Фрагмент текста »
Вторая записка, «Меморандум о свойствах радиоактивной “сверхбомбы”» (Memorandum on the properties of a radioactive «super-bomb»)[1461], была документом менее техническим, по-видимому задуманным в качестве альтернативного материала для неспециалистов. Помимо технических вопросов конструирования и производства оружия в ней рассматривались стратегические аспекты обладания им и его применения; она получилась одновременно невинной с виду и необычайно прозорливой:
1. Сверхбомба должна быть оружием, от которого практически невозможно защититься. Нельзя ожидать, чтобы какие-либо материалы или конструкции были способны противостоять силе взрыва…
2. В связи с распространением радиоактивных веществ по ветру применение бомбы, вероятно, невозможно без гибели многочисленного гражданского населения, и это может сделать такое оружие непригодным для использования нашей страной…
3. …Вполне вероятно, что Германия разрабатывает это оружие…
4. Если предположить, что Германия обладает или будет обладать этим оружием, следует понимать, что не существует укрытий, которые обеспечивали бы действенную защиту от него и могли бы быть использованы в крупных масштабах. Наиболее действенной мерой была бы встречная угроза применения аналогичного оружия.
Таким образом, уже в первые месяцы 1940 года двум вдумчивым наблюдателям было ясно, что ядерное оружие будет оружием массового уничтожения, единственной защитой от которого, по-видимому, может быть сдерживающий эффект обоюдного обладания им.
Фриш и Пайерлс закончили свои два отчета и отнесли их Олифанту. Он тщательно расспросил их обоих, добавил к их меморандумам свое сопроводительное письмо («Я внимательно рассмотрел эти предположения и подробно обсудил их с авторами, в результате чего пришел к выводу, что это дело заслуживает весьма серьезного внимания, хотя бы для того, чтобы убедиться в том, что противная сторона не занята в настоящее время созданием такой бомбы»)[1462], и отправил это письмо вместе с остальными документами Генри Тизарду, химику, оксфордскому выпускнику и главному инициатору развития радаров в Британии. Он был гражданским и стал председателем Комитета по изучению средств противовоздушной обороны (CSSAD) – более известного как Комитет Тизарда и бывшего в то время главным из британских комитетов, занимавшихся военным применением научных разработок.

Материал »
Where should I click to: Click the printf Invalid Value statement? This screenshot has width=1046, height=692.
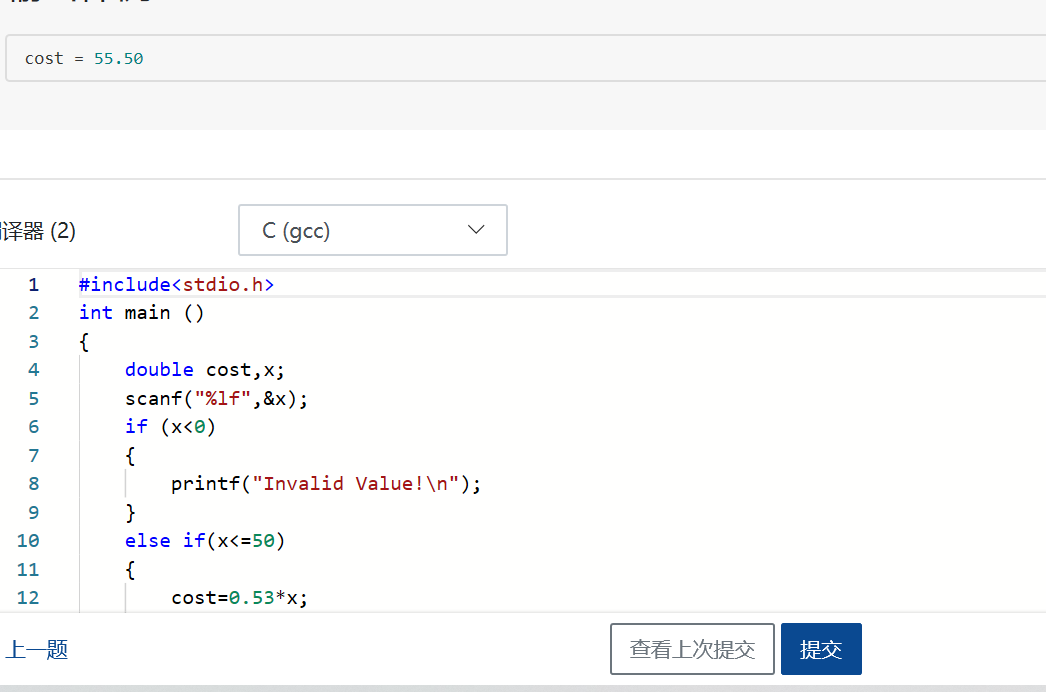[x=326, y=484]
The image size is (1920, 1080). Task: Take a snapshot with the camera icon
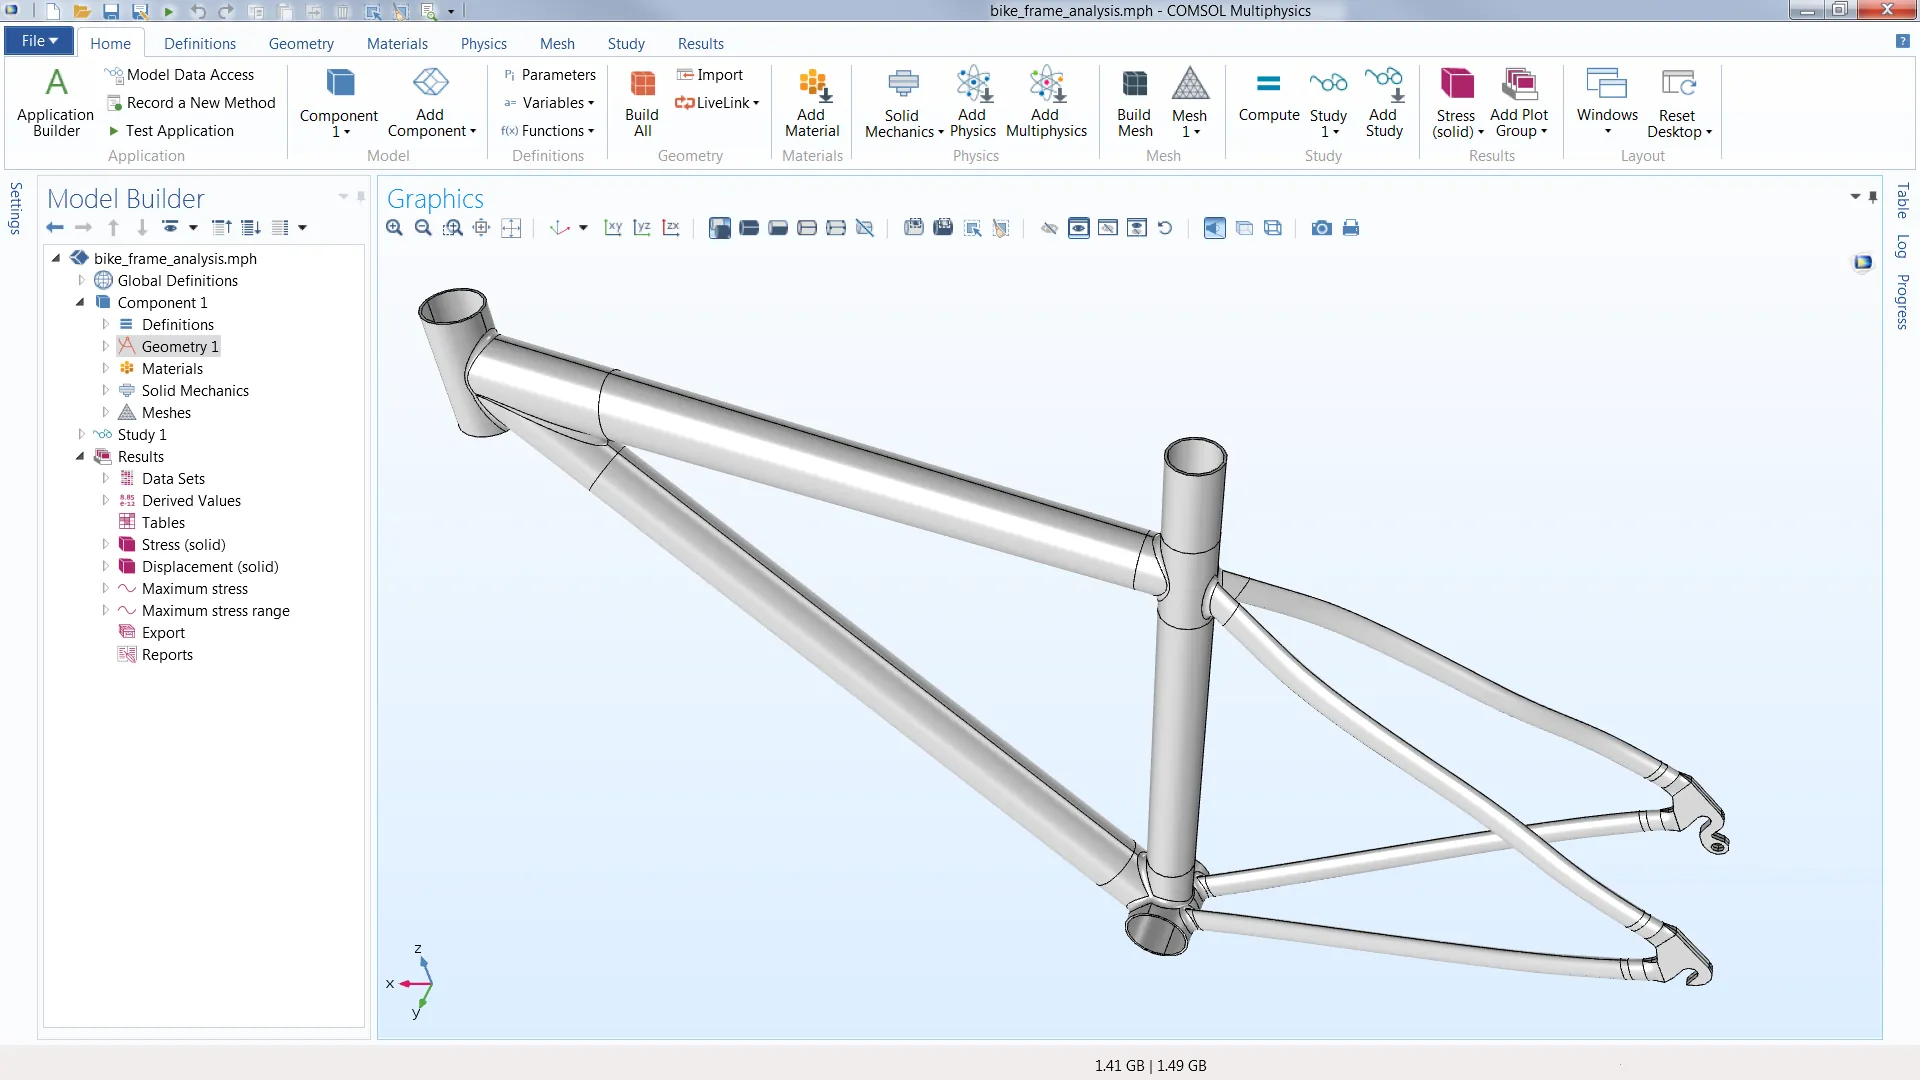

Задания »
**1.** Переведите на английский предложение из фрагмента о «сверхбомбе»: «Наиболее действенной мерой была бы встречная угроза применения аналогичного оружия.»
**2.** Почему, по меморандуму из фрагмента о «сверхбомбе», такое оружие может оказаться непригодным для использования нашей страной? Ответьте в одном–трех предложениях.
Список для этой работы не нужен.

Ответы »
**1.** The most effective measure would be a counter-threat to use a similar weapon.

**2.** Радиоактивные вещества разносятся ветром. Поэтому применение бомбы, вероятно, не обойдется без гибели многочисленного гражданского населения.